• _Your task_: Please state how many lines of the listing contain the word "agent", giving the number by itself.

• _Given entries_:
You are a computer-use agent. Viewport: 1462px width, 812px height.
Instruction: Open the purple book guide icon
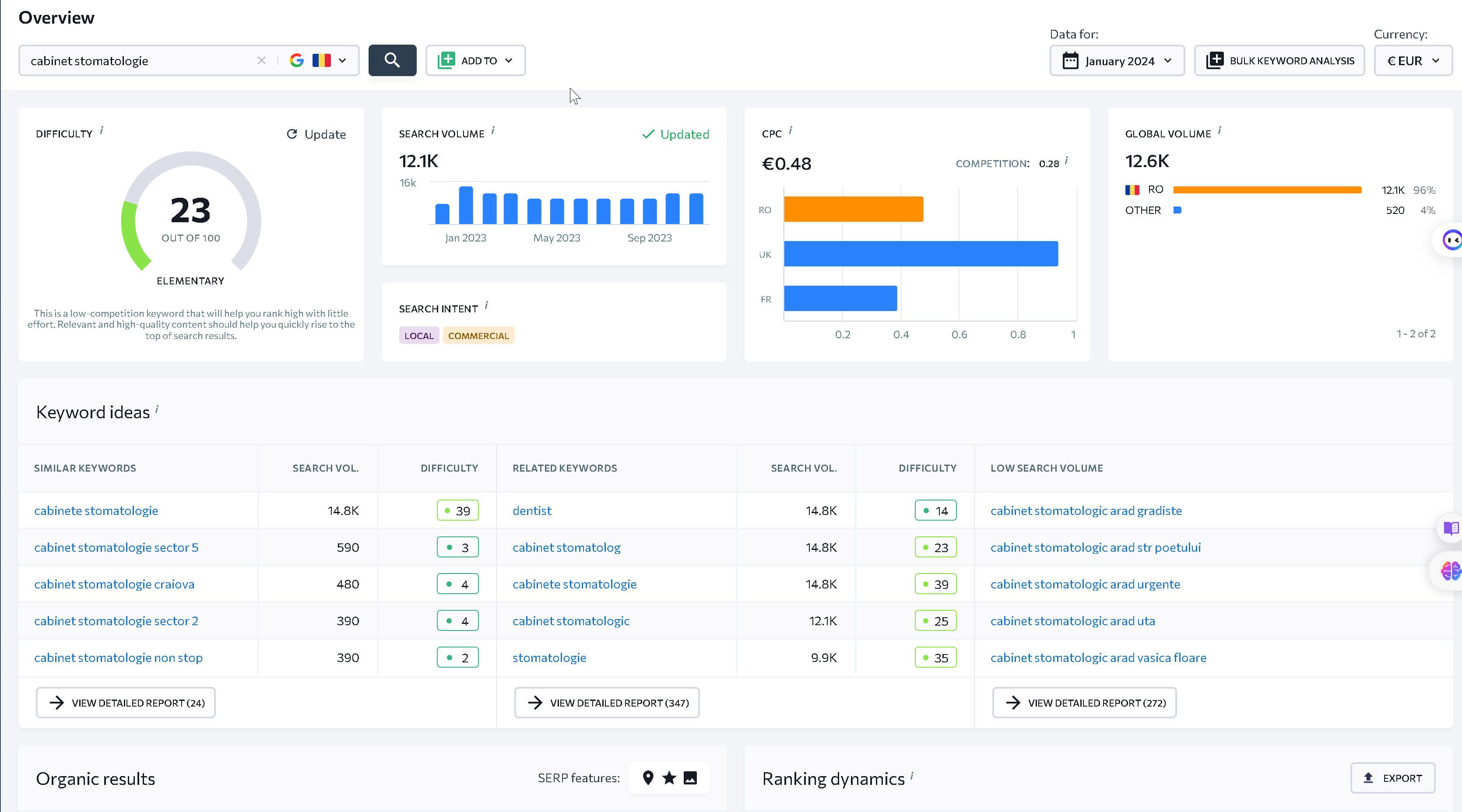1451,528
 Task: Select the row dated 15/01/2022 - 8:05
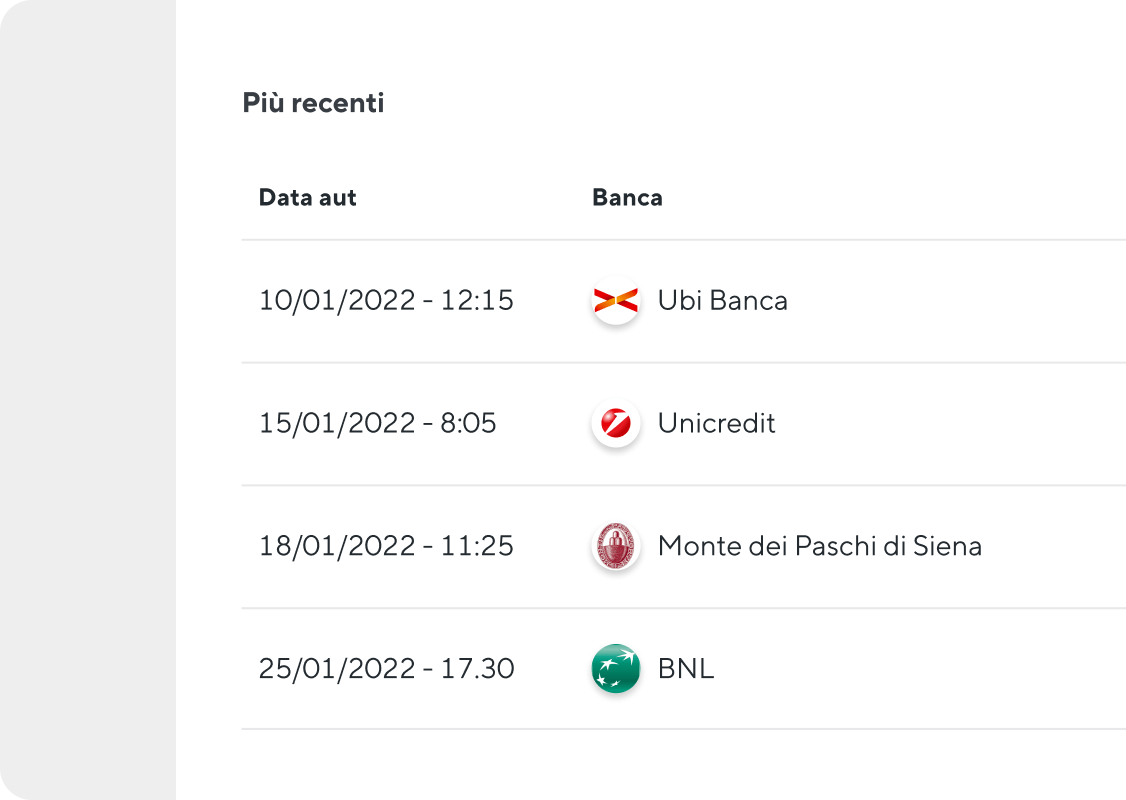click(x=684, y=424)
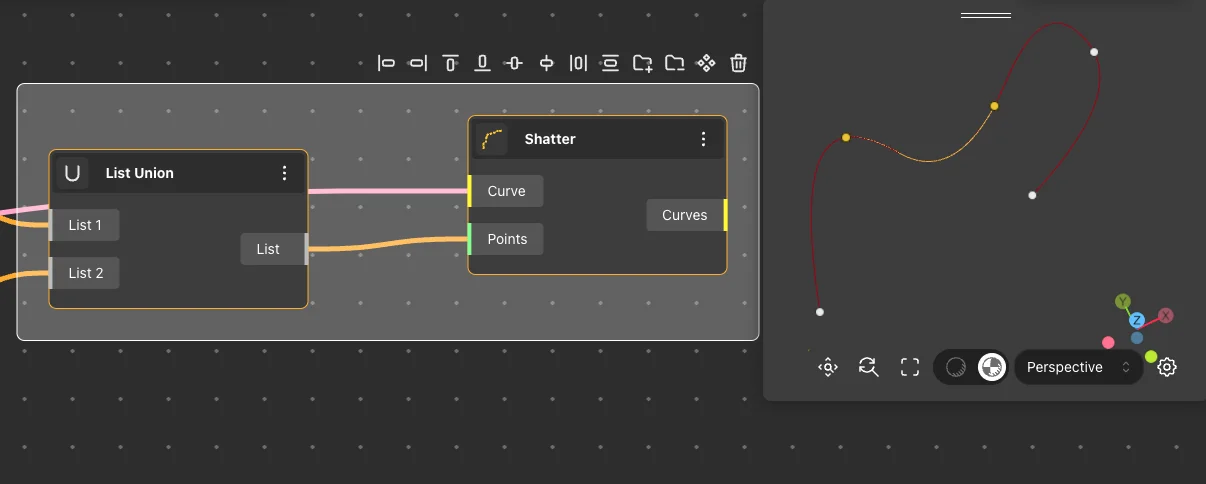Align selected nodes to top edge
This screenshot has height=484, width=1206.
450,64
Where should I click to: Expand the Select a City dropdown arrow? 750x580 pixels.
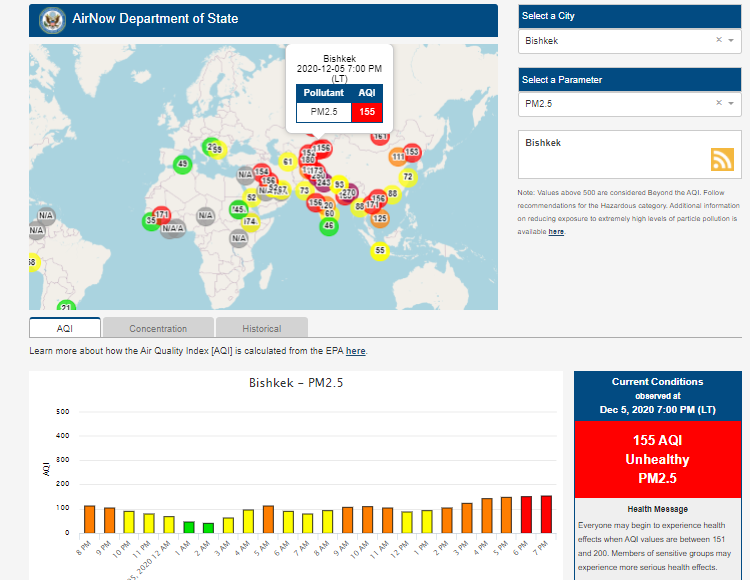point(731,41)
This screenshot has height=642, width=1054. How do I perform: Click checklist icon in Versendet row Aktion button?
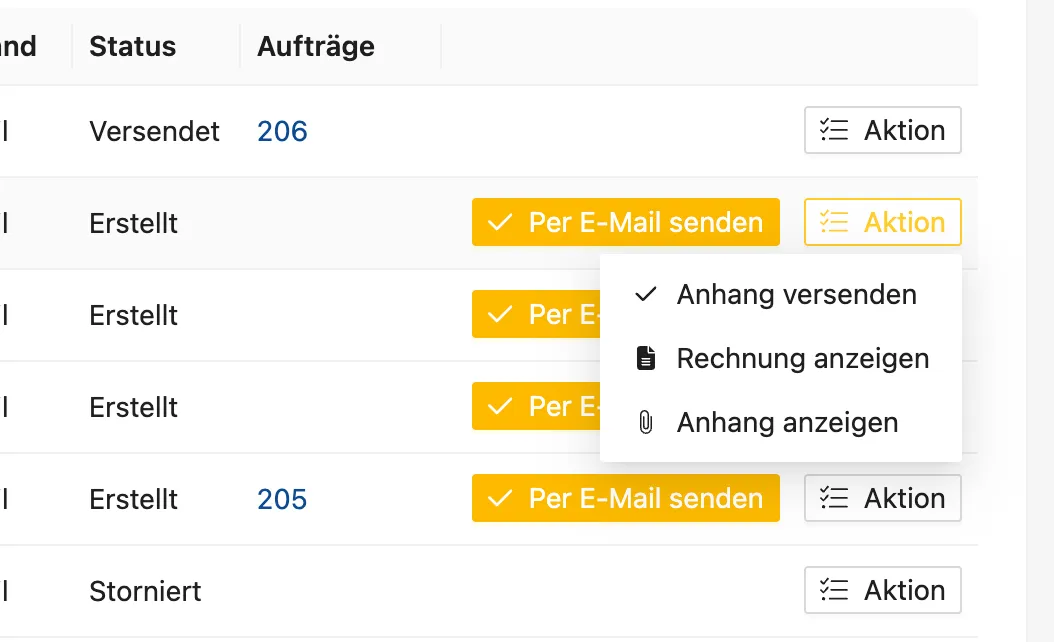click(x=834, y=130)
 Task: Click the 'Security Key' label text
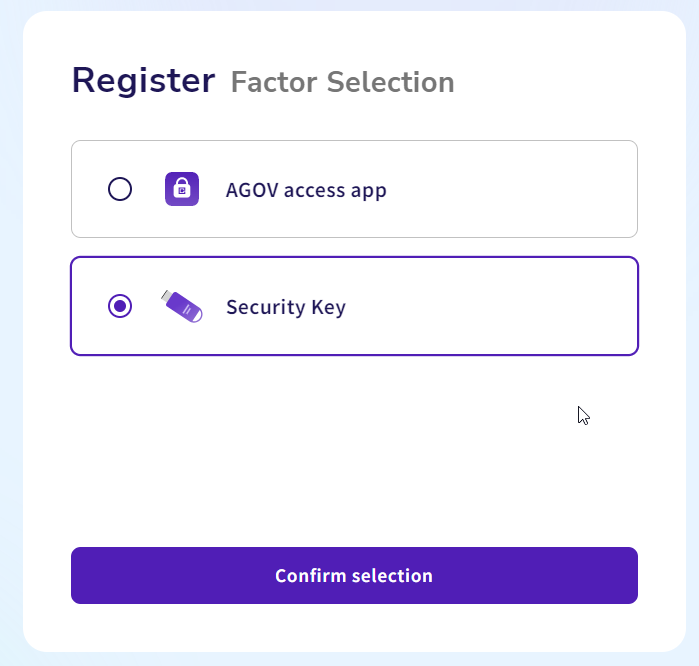coord(286,307)
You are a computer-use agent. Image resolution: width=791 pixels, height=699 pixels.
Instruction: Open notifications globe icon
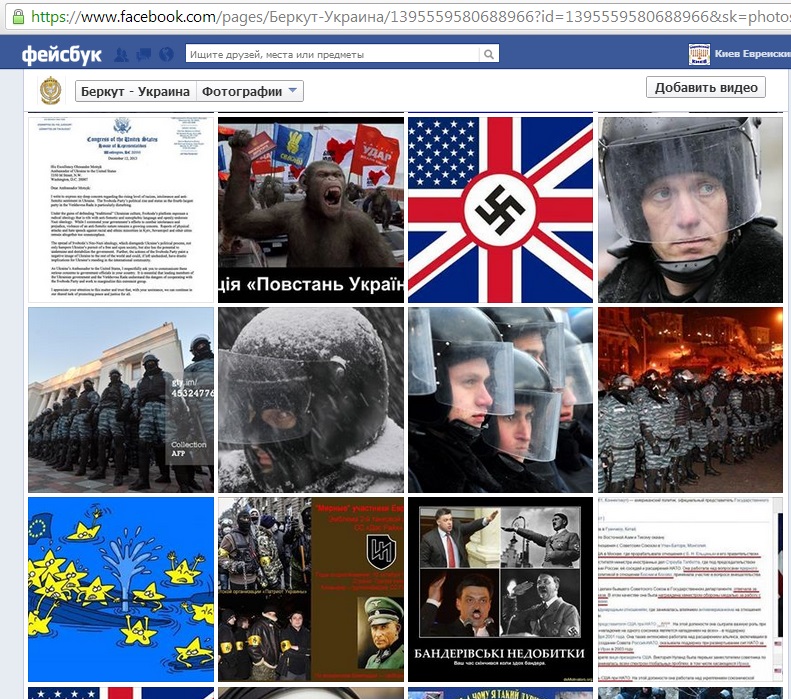click(165, 55)
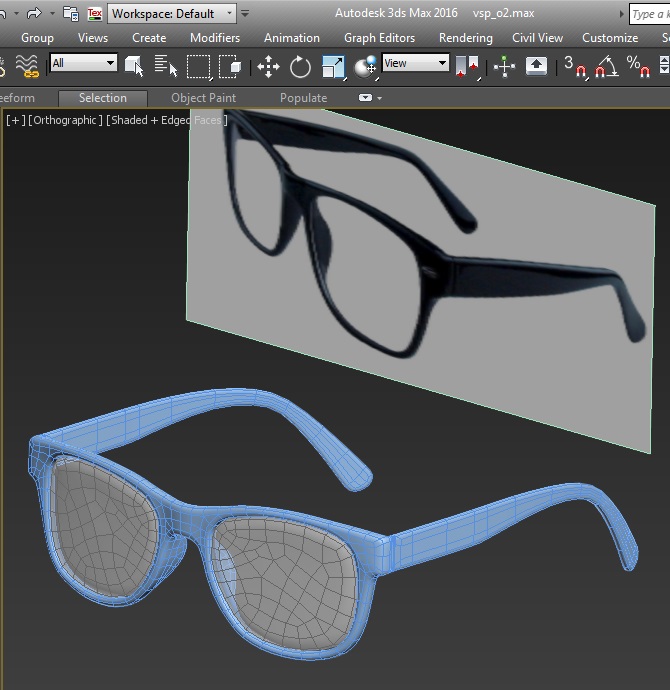Open the reference coordinate system View dropdown
The width and height of the screenshot is (670, 690).
(x=416, y=63)
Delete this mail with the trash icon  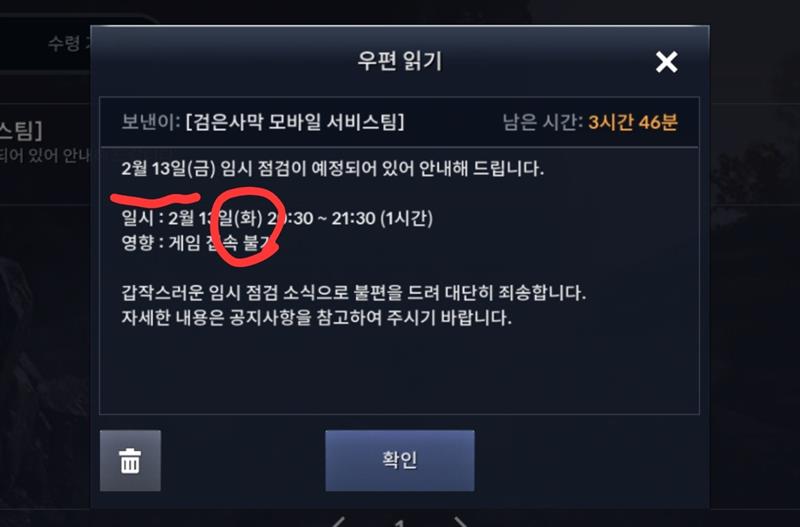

• _Answer box_: 2